SELECT policy, COUNT(policy) as policy_count,
RATIO_TO_REPORT(policy_count) OVER() as ratio FROM (
SELECT resp_cache_control, resp_expires,
CASE
WHEN resp_cache_control CONTAINS "no-store"
THEN "no-store"
WHEN resp_cache_control CONTAINS "no-cache"
OR resp_cache_control CONTAINS "max-age=0"
OR resp_expires = "-1"
THEN "non-cacheable"
WHEN LENGTH(resp_cache_control) = 0
AND LENGTH(resp_expires) = 0
THEN "undefined"
ELSE "cacheable"
END as policy
FROM [runs.latest_requests]
WHERE firstHtml = true
) GROUP BY policy
ORDER BY policy_count DESC
For 2014-06-15 run, the stats are:

Note that “non-cacheable” means “no-store” was not specified, but the reverse does not hold.

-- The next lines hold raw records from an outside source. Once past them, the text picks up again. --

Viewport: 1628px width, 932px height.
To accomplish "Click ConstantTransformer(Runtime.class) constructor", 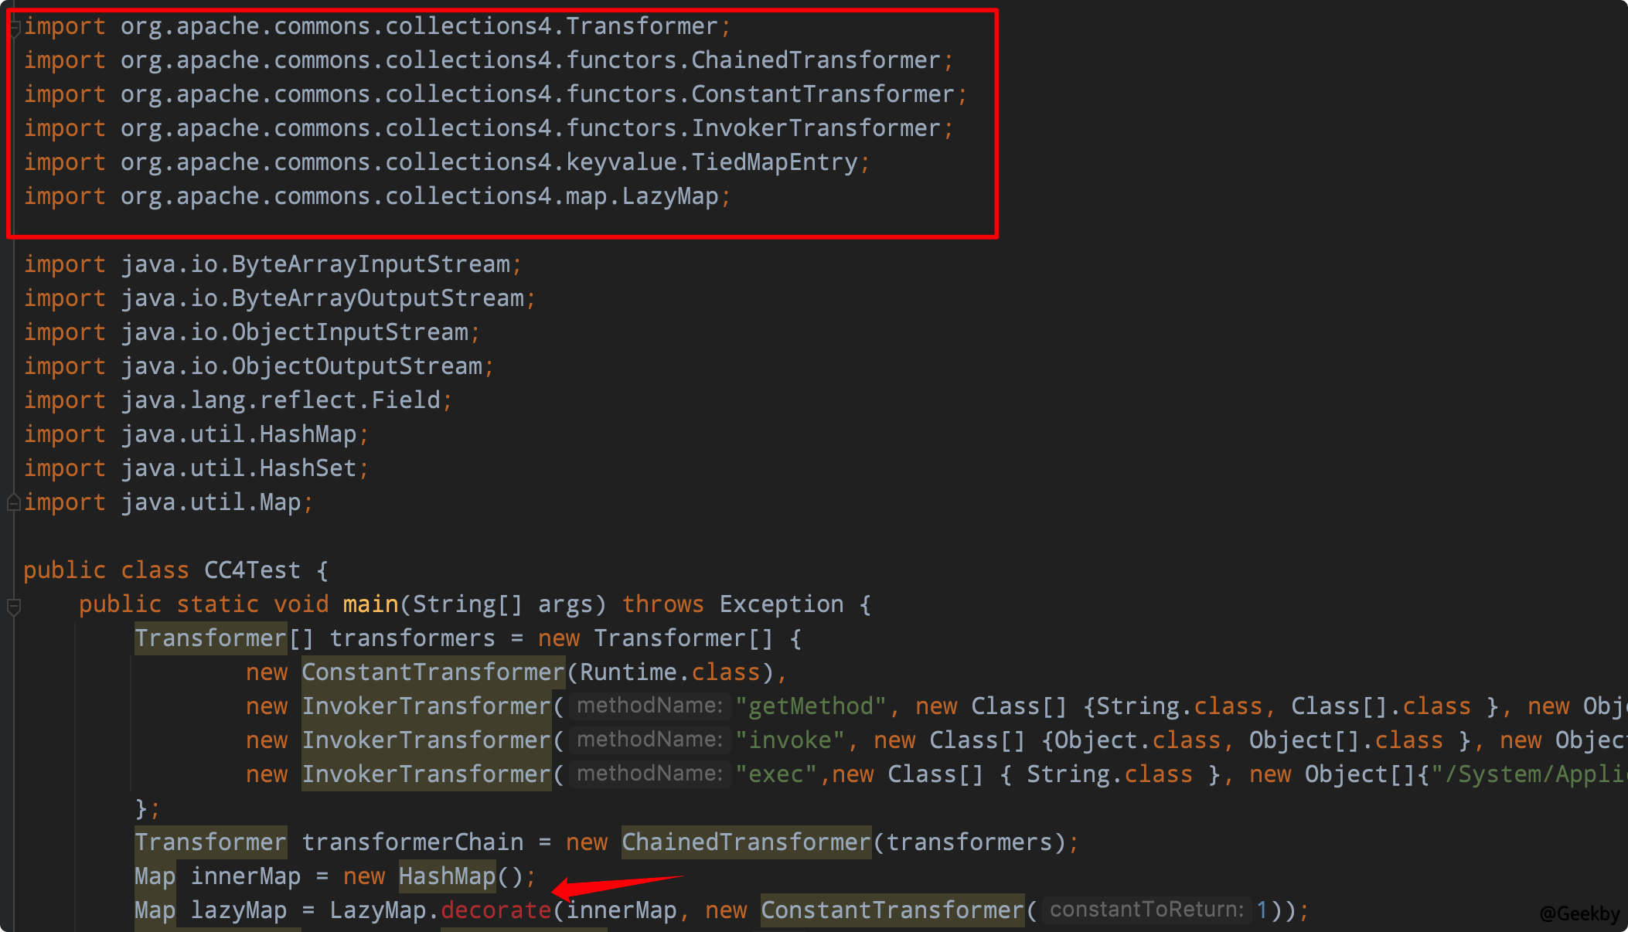I will pos(433,672).
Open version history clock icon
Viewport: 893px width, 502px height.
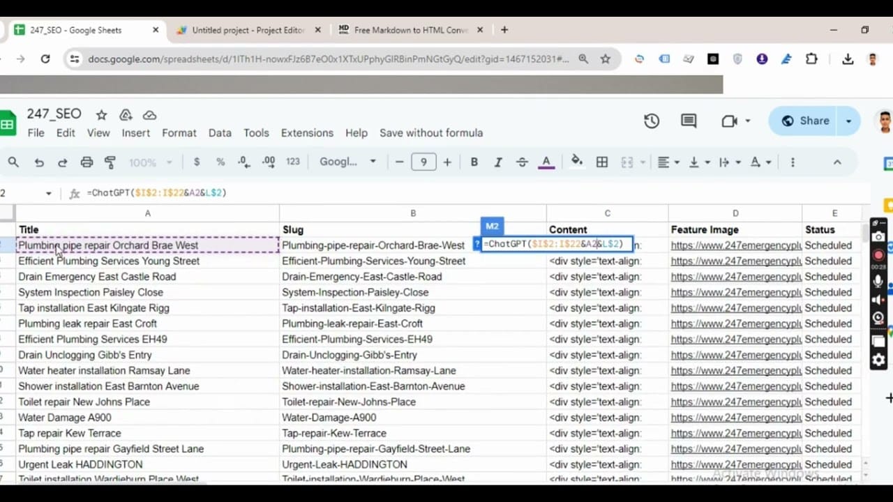(652, 121)
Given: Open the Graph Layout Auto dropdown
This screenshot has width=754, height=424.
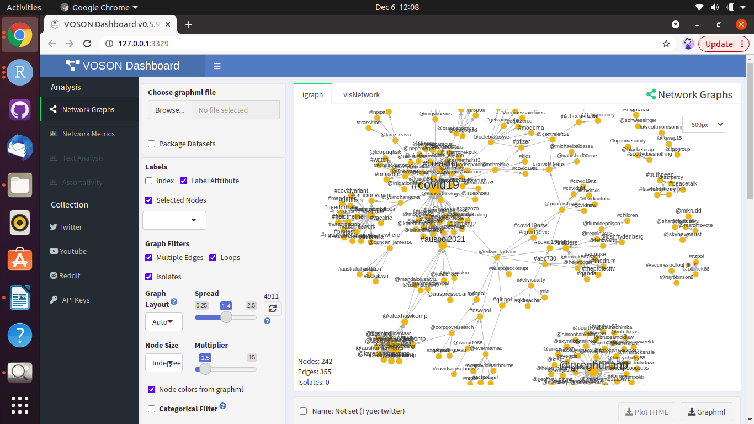Looking at the screenshot, I should [163, 322].
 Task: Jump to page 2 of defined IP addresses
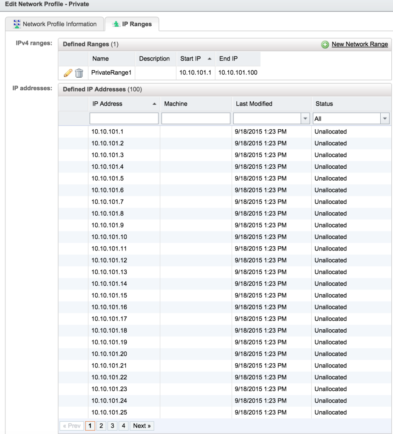point(101,426)
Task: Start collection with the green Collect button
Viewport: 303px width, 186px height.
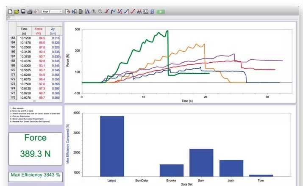Action: [161, 12]
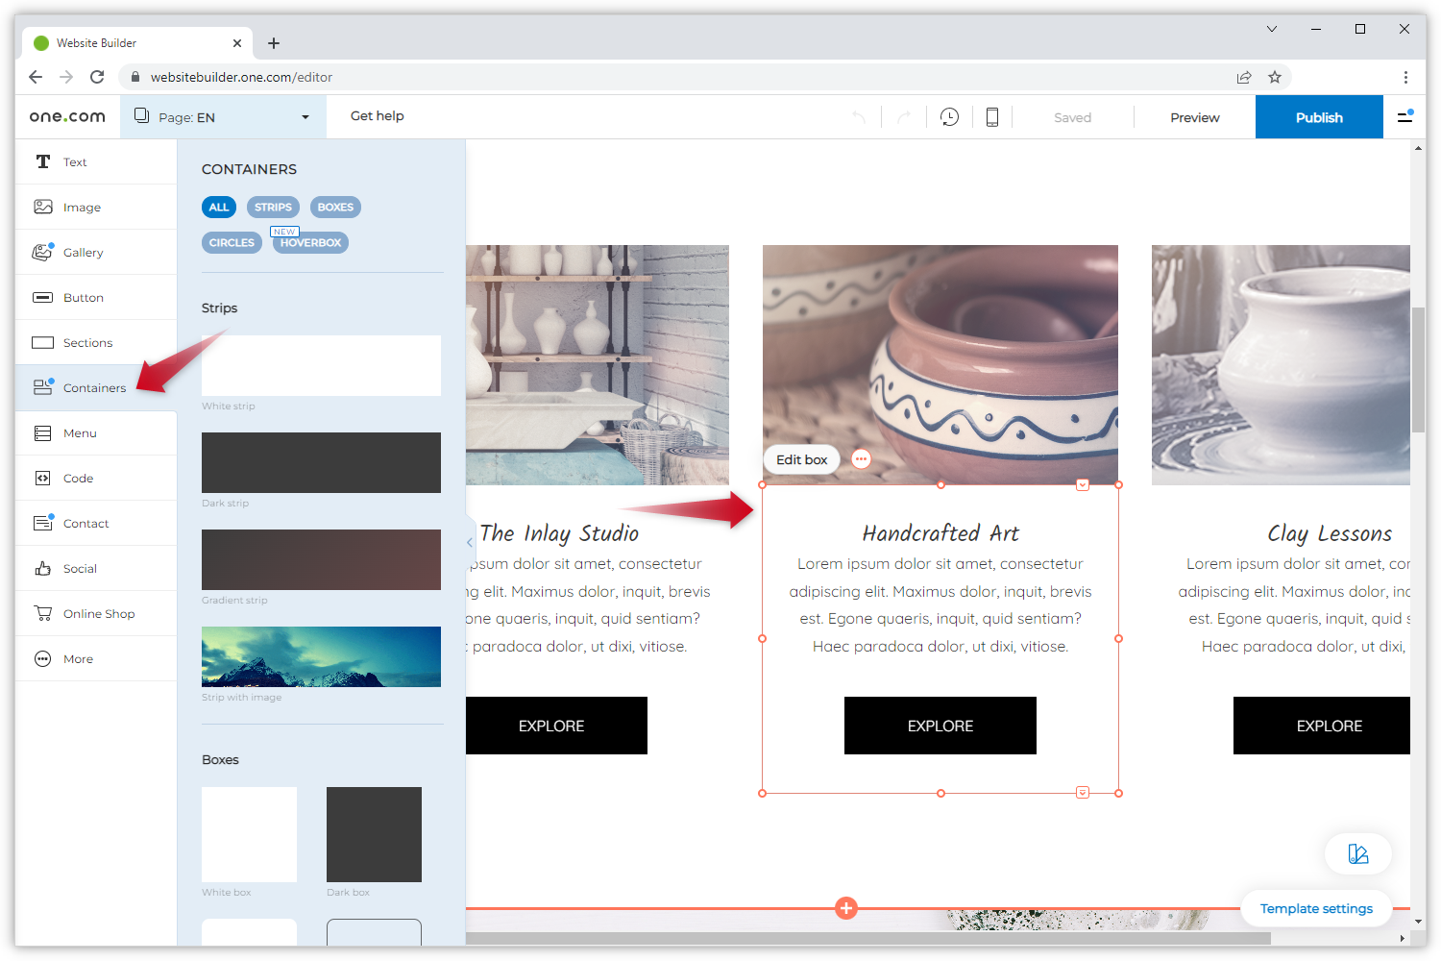Bookmark page with the star icon
Image resolution: width=1441 pixels, height=961 pixels.
1275,77
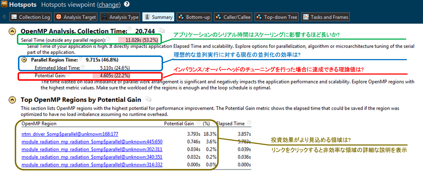Collapse Top OpenMP Regions by Potential Gain
The width and height of the screenshot is (423, 174).
12,99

Hi, Ilya. Can you clarify what you’re trying to measure? I see “firstHtml = true”. Is this the caching policies only for the main HTML document? If so, the high percentage of “no-store” and “non-cacheable” is understandable. The high percentage of “undefined” is bad - it’s better to specify explicit caching headers rather than leave it up to browser heuristics (which vary by browser).
Yep, good catch, updated the title of the post. Was trying to get a feel for CC policies of the HTML documents, and I’m with you on relying on heuristic caching.
A deeper look at the docs that do specify the max-age:
SELECT
INTEGER(REGEXP_EXTRACT(resp_cache_control, r'max-age=(\d+)')) age,
count(pageid) cnt,
RATIO_TO_REPORT(cnt) OVER() as ratio
FROM [httparchive:runs.latest_requests]
WHERE firstHtml = true
AND resp_cache_control CONTAINS 'max-age'
GROUP BY age
HAVING cnt > 500
ORDER BY age asc
50% mark the doc as non-cacheable, followed by spikes at 3s (hmm), 10m, 1hr, and 1 day.